Most probably, the number of molecularly defined brain tumor types will soon increase. Examples may include meningioma, atypical teratoid/rhabdoid tumor, diffuse astrocytoma IDH wild type, and pilocytic astrocytoma. Other molecular tumor types have not yet been introduced into the WHO Classification system, although they have been already included in consensus suggestions on clinical management, such as ependymoma with YAP fusion or infratentorial ependymoma types A and B [7]. Furthermore, new molecular or surrogate markers that are important for classification and diagnosis will be developed. The current intervals of 7–9 years between WHO Classification updates are certainly too long in this era of rapid progress. In order to provide prompt suggestions for the neuro-oncology community, members of the WHO Working Group and an associated Clinical Advisory Panel have recently constituted cIMPACT-NOW (Consortium to Inform Molecular and Practical Approaches to CNS Tumor Taxonomy) [5]. As the suffix NOW indicates, this is Not Official WHO. Suggestions will be solicited from the neuro-oncology community, evaluated in working groups, and guidelines for diagnostics and suggestions for possible WHO updates will be regularly published.

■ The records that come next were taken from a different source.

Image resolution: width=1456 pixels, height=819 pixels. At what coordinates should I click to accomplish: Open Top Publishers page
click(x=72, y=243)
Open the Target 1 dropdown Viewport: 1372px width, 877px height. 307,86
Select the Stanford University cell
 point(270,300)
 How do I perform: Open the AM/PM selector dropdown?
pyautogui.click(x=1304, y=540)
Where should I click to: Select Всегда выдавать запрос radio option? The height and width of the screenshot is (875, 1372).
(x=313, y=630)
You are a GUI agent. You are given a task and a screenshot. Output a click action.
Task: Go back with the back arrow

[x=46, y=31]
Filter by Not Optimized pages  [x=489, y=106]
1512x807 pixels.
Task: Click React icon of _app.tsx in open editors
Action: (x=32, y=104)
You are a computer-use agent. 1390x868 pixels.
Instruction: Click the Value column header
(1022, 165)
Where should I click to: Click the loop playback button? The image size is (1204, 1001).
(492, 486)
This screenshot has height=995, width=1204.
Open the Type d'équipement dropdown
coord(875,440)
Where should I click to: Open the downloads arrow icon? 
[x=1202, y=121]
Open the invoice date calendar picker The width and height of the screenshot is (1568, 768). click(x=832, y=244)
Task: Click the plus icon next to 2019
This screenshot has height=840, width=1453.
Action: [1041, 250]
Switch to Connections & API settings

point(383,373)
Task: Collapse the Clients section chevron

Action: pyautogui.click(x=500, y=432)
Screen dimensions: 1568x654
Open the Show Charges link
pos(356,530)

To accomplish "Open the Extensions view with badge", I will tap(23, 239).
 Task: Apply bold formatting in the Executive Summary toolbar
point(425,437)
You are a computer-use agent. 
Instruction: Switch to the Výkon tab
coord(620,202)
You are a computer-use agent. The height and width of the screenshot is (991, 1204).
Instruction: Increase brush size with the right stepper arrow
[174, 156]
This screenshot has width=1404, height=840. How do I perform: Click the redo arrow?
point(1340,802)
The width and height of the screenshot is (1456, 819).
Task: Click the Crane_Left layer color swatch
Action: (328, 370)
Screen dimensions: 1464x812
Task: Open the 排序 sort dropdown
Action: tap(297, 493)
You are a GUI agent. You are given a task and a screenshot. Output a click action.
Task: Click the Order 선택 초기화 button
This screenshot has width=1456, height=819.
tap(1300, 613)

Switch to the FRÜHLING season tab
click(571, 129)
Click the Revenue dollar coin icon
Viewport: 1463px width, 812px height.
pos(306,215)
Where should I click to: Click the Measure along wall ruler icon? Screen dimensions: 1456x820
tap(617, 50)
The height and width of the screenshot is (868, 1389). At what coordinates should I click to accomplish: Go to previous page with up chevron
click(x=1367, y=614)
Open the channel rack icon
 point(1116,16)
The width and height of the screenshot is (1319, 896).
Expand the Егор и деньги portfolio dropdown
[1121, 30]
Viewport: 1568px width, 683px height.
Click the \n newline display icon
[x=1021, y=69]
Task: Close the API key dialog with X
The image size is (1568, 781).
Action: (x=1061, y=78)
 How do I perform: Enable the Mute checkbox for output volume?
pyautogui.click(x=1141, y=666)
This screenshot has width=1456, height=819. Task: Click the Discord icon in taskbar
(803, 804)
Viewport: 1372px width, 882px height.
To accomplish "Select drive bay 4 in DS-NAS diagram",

The 2016 WHO Classification reflects a paradigm shift and transitional stage to a combined histological/molecular approach. While the new classification has been quickly adopted all over the world, some practical issues need to be resolved and new developments implemented by regular discussions, conferences, and updates. Genetic data and insight into molecular pathogenesis continue to be revealed at a rapid pace and soon will find their way into diagnosis and clinical management. This is an exciting time for neuropathological brain tumor classification and for understanding brain tumor biology. Progress will be even more successful with critical input from neurosurgeons.